## WHAT THIS TASK INVOLVES
Below are the records; copy each line in which "computer" occurs.
Start of RECORDS FOR THE EXERCISE
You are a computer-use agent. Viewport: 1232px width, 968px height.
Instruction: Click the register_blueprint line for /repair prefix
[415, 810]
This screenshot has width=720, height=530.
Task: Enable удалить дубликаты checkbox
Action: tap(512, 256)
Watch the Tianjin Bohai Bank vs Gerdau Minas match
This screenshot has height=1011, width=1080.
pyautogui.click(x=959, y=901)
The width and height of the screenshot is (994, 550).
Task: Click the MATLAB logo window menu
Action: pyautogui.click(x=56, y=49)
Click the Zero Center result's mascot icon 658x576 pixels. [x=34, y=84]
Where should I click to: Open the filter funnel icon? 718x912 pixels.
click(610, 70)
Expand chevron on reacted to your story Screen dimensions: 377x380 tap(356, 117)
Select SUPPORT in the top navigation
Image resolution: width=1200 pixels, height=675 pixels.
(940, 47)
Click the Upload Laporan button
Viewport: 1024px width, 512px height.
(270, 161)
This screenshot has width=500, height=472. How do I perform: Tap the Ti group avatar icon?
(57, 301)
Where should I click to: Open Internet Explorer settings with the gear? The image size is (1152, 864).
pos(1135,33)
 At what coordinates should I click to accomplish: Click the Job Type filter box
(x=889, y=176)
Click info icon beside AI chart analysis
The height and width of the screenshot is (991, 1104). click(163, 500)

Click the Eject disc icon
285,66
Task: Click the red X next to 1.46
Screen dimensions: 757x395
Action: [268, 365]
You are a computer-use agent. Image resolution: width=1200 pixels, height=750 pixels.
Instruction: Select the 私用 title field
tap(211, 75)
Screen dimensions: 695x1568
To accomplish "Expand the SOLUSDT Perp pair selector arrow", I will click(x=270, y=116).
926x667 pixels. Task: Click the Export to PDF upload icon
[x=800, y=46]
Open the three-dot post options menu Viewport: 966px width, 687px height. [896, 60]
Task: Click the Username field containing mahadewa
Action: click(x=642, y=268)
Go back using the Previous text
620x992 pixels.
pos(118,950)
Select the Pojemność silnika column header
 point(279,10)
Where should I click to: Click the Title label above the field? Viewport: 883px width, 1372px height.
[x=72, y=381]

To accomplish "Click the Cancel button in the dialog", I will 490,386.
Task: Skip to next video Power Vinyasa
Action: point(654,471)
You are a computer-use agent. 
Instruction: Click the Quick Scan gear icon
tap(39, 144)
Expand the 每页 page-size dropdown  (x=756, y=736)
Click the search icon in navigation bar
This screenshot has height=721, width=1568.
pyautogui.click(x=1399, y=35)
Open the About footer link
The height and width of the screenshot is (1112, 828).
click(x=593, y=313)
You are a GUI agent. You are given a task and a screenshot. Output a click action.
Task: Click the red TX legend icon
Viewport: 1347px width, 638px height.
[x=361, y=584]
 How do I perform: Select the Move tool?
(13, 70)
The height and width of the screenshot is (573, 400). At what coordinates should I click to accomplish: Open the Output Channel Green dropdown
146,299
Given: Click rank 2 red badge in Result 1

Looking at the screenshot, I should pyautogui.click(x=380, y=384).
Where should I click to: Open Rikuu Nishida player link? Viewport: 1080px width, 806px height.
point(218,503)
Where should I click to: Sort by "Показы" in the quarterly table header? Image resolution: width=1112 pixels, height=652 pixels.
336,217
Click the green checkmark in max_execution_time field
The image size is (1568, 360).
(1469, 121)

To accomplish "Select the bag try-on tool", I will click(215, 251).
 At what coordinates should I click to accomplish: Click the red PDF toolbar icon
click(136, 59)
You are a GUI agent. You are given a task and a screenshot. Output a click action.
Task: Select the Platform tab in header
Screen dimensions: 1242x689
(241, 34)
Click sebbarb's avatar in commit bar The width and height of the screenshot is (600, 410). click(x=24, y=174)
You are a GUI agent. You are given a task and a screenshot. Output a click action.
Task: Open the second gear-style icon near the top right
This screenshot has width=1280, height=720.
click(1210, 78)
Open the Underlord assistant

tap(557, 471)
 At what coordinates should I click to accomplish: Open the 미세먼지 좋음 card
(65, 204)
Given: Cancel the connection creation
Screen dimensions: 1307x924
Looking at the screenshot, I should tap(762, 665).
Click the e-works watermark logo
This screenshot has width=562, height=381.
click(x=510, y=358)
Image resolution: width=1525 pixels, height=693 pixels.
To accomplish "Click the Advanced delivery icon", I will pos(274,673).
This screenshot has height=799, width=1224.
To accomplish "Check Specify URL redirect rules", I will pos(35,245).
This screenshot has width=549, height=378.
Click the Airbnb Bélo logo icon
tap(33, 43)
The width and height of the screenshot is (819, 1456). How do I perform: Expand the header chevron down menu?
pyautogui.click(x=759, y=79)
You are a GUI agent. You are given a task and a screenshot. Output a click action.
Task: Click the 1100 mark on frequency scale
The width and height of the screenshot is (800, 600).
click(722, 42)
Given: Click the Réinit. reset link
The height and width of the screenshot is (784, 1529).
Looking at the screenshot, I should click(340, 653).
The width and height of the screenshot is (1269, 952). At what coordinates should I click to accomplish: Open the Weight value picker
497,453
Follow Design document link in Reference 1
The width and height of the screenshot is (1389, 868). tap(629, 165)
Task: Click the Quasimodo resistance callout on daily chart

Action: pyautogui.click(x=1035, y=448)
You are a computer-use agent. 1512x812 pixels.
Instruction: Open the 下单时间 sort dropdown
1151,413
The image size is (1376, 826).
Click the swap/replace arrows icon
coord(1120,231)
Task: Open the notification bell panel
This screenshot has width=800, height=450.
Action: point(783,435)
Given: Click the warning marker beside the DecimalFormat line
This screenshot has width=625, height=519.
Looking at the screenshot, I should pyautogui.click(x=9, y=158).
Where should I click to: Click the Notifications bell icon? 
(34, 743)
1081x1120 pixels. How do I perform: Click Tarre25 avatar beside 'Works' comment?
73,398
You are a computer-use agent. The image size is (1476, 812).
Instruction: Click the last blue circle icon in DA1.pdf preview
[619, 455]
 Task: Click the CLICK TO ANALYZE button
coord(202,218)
End of RECORDS FOR THE EXERCISE
## TASK ANSWER
You are a computer-use agent. Viewport: 1232px width, 968px height.
You are a computer-use agent. Image resolution: width=1200 pixels, height=750 pixels.
You are a computer-use agent. 
You are a computer-use agent. 1512x812 pixels.
You are a computer-use agent. The image size is (1476, 812).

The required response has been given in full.